I thought it was interesting, after my last post about changing the energy around my home, that other creatures began taking up residence there, too. Mostly birds began to nest in the eaves and the trees around the house. It was as if they, too, felt the change in vibration, and decided it was a good place to raise a family.

A house finch even took over an abandoned nest outside my kitchen window and began sprucing it up with new twigs and bits of fluff. It made me smile, knowing we were both doing a little redecorating. When mama finch began to spend a lot of time in the nest I knew she must have laid a few eggs.

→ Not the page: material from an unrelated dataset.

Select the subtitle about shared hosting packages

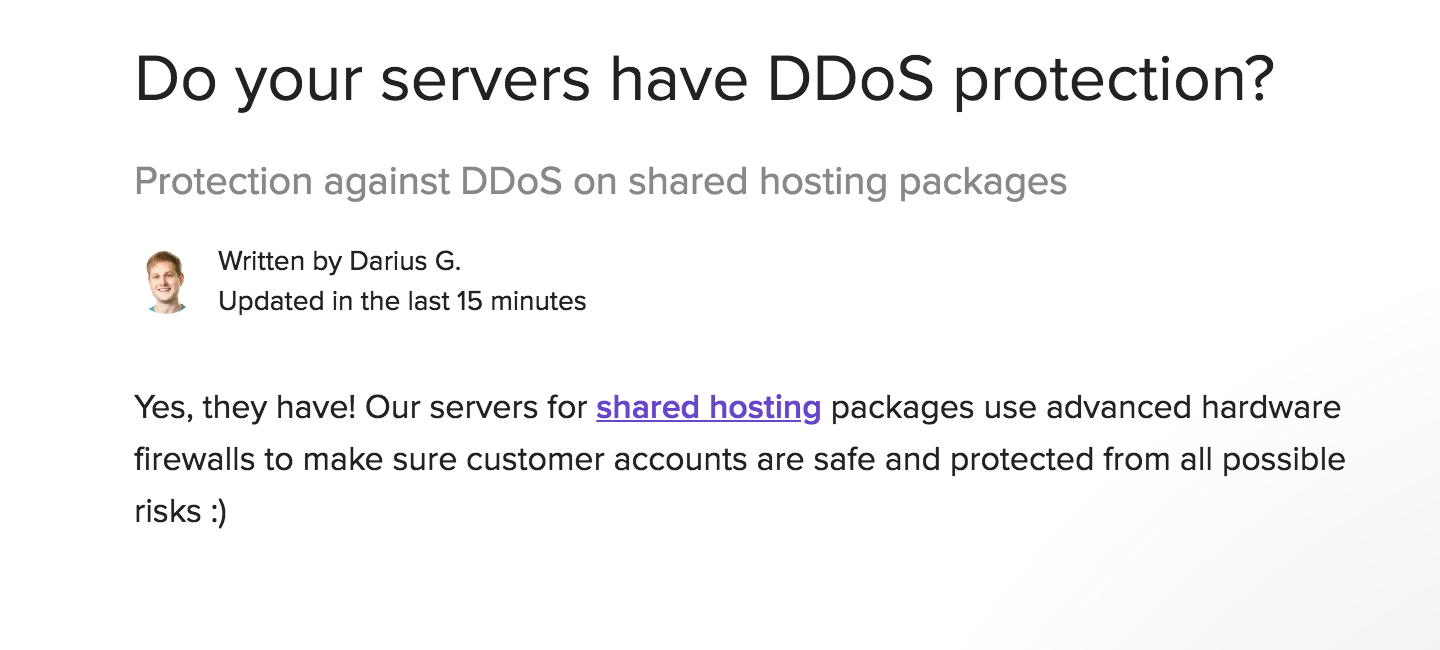click(x=600, y=182)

A couple weeks later I heard high-pitched peeps coming from the nest, and saw the mom coming and going with insects and worms in her beak. The babies were too small to see, but I could just make out a beak over the lip of the nest, always open in anticipation of being fed. Then I counted three beaks and began to see little feathered heads reaching upward.

Another week passed and soon the little birds were looking back at me as I watched from the window, cocking their heads this way and that, taking in their new world. They had already grown in their pin feathers. I knew it wouldn’t be long before they flew away.

One day I looked out the window and saw one of the babies perched on the edge of the nest. “Oh my god! This is it!” I thought to myself. “He’s going to make his first flight!” And then, he did.

It happened so quickly. He just dove out of the nest, into a landscape he’d never seen, and soared away over the neighbor’s roof. I still stood in the window, thinking he might come back and do it again. But he didn’t.

I stood for a long time in the window, contemplating what I’d seen. The bird didn’t sit in the nest saying, “I wish I could fly. Yeah, I’ll do that next year, when the kids are grown, when I retire, when I’m rich…” He just did it. He didn’t perch on the edge, worrying about failure. “What if I can’t do it? What if I fall?” He just did it.

Somehow, the little finch just KNEW. He was born knowing how to fly, even though he’d never experienced it. He didn’t have to take lessons. When his time came to spread his wings, he just clicked into that innate knowledge and soared.

What if we were more like the birds? We’re born knowing that we are perfect, whole, and complete, that we can do anything. Yet, somehow we get separated from that truth as we grow. We let worry and doubt and fear take over. We forget that we have wings of imagination, that we can do anything we set our minds to.

Is there a part of you that has forgotten how capable you are? Spend a few minutes in nature, observing how the birds know how to fly. See the trees, steady in their roots. Watch as flowers grow toward the light and blossom. You are a part of all that. Now, FLY!


Making a House a Home

“Neighbors keep you up again?” said my co-worker, noticing the dark circles under my eyes.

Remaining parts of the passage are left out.